I microblog (write and share in smaller snippets) over on Facebook and the other day, the Wizard of Zuck showed me this photo—wanting me to know it was my most commented on photo of 2016.
I’ll roll witcha, FB. Not sure it’ll be what you had in mind, though. Because this was back when I only shared the happy. The joy. The triumphs. The highlight reel. I didn’t know any better back then. I didn’t yet know it’s sharing our truths and our imperfections that help us all the most.
I shared this photo on our anniversary. Our 20th. We were twenty years in and doin’, um, ok. I thought.
Only nope, nope we were not.
I posted this photo in commemoration of two decades of marriage together and the week after, Erik told me he’d been unfaithful with a co-worker and was being forced to leave his career as a result.
I lost my marriage as I knew it and we lost the bulk of our income in one fell swoop. Along with our health insurance. And then our son slid into second base and broke his ankle in three places. When it became clear he’d need surgery, probably twice, I nearly lost my mind in the ER that night.
For the way life was crumbling around me, I wanted to leap over the hospital bed and strangle my husband dead. I guess I made that clear because at one point, our son’s doctor actually pulled me aside and asked as sweetly as possible, “WTF is wrong with you?” Ish.
So I told her. All of it. And her demeanor changed in a heartbeat. Her eyes softened. Her head tilted. She reached out to touch my shoulder and murmured, “Well, no wonder.” She turned fierce ally then and piloted me through that awful night.
By the grace of God and every last vapory dreg of strength, stamina, and determination I never knew I had—I’ve navigated through a thousand more nights to arrive at today. At twenty-three years in. Or rather, three years into the new marriage we began after the old one failed.
Because I love this man. Full stop.
And today—though I don’t fully understand the mechanics of this truth, the mystery or the miracle—I love him better. Bigger. Bolder.
I don’t like how we arrived at today. I’ll never say I’m grateful for the path we took. But I might.
I truly may.
Because our marriage of today was not to be missed. And I’m beyond glad I didn’t.
Since we’re not promised tomorrow, since we can’t know what’s coming and we likely don’t want to, we’ll focus on today and be glad in it. We’ll no longer take today for granted.
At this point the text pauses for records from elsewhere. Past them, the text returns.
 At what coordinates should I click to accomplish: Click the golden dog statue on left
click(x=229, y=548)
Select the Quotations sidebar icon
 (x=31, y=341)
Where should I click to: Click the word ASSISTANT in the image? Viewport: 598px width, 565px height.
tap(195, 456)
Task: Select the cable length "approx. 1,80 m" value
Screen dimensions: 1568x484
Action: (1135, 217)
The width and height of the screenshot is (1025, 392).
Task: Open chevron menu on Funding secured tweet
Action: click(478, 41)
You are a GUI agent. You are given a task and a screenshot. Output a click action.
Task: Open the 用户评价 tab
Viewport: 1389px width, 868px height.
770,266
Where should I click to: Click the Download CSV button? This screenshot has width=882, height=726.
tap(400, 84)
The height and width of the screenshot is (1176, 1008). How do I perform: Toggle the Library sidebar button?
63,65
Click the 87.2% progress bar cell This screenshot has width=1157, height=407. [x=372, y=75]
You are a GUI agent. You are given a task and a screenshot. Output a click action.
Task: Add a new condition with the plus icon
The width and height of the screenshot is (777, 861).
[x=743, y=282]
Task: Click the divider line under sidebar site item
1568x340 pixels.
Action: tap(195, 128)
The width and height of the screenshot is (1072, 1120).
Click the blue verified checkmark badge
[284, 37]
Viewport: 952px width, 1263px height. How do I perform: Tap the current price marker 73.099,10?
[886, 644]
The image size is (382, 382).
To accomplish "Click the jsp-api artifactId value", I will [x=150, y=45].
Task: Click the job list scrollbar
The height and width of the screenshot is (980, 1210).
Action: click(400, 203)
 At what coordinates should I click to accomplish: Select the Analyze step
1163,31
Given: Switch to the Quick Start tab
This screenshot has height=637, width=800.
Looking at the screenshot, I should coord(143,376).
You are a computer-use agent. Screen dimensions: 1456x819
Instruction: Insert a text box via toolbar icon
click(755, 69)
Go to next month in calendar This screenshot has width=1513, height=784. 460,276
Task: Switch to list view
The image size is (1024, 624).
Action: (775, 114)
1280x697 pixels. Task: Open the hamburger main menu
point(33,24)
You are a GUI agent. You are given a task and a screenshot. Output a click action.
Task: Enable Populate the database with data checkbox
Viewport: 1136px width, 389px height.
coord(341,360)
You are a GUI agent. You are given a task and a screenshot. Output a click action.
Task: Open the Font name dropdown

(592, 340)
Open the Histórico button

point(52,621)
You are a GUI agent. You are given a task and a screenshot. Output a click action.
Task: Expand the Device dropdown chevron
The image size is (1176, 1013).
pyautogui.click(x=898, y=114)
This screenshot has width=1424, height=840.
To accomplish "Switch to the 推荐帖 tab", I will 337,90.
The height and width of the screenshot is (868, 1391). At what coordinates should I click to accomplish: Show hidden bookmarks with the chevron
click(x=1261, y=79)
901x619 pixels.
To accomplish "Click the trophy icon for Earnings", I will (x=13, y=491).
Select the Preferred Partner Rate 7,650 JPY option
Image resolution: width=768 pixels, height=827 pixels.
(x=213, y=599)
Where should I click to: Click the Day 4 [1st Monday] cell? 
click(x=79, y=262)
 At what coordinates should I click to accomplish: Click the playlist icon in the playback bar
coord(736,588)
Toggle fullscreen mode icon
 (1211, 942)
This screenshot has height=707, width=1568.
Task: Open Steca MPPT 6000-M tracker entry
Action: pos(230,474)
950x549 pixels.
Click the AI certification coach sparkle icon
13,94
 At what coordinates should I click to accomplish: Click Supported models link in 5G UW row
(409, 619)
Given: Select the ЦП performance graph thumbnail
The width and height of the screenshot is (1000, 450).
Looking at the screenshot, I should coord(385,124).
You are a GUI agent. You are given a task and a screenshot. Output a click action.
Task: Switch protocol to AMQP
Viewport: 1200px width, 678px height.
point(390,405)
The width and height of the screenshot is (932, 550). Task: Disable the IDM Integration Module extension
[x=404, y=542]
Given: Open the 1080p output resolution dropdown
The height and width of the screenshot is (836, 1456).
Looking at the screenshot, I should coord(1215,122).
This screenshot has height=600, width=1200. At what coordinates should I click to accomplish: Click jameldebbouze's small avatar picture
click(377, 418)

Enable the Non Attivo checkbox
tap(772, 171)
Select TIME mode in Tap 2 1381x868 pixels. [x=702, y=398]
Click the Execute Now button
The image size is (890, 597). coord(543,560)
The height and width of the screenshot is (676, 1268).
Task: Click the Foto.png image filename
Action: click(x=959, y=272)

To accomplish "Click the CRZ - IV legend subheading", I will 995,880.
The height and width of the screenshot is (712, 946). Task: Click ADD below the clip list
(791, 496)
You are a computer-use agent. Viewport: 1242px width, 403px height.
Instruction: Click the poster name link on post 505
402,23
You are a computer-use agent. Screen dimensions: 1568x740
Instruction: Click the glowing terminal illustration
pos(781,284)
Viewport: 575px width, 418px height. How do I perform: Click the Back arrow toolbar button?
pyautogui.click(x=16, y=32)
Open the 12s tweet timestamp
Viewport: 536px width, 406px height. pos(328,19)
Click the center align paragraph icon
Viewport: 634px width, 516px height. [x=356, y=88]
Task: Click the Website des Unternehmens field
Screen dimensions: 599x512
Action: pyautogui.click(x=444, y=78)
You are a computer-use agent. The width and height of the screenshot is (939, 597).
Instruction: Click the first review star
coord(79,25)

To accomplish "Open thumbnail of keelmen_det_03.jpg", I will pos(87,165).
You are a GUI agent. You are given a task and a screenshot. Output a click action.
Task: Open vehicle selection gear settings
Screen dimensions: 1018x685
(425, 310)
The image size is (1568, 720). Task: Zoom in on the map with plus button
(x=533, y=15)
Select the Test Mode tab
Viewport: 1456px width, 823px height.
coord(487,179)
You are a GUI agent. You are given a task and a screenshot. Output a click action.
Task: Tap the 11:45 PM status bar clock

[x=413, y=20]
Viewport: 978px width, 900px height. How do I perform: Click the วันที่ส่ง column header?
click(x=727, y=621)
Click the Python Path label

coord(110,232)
For it won’t always be.
Since we’re not looking back, because we’re not going that way, since we’ve forgiven and atoned, since we’ve learned to love for no reason and without conditions, we’ll celebrate today and rejoice in it.
Because for us and our marriage, today wasn’t a given.
No matter the state of your own marriage today, it doesn’t have to repeat itself tomorrow. Or at least not all of your tomorrows.
You can nearly lose your mind in the grief and heartache of it all today and still begin to find a way forward together tomorrow. Or the next day. Someday.
I just wanted to make sure you know that, in case today finds you utterly unsure.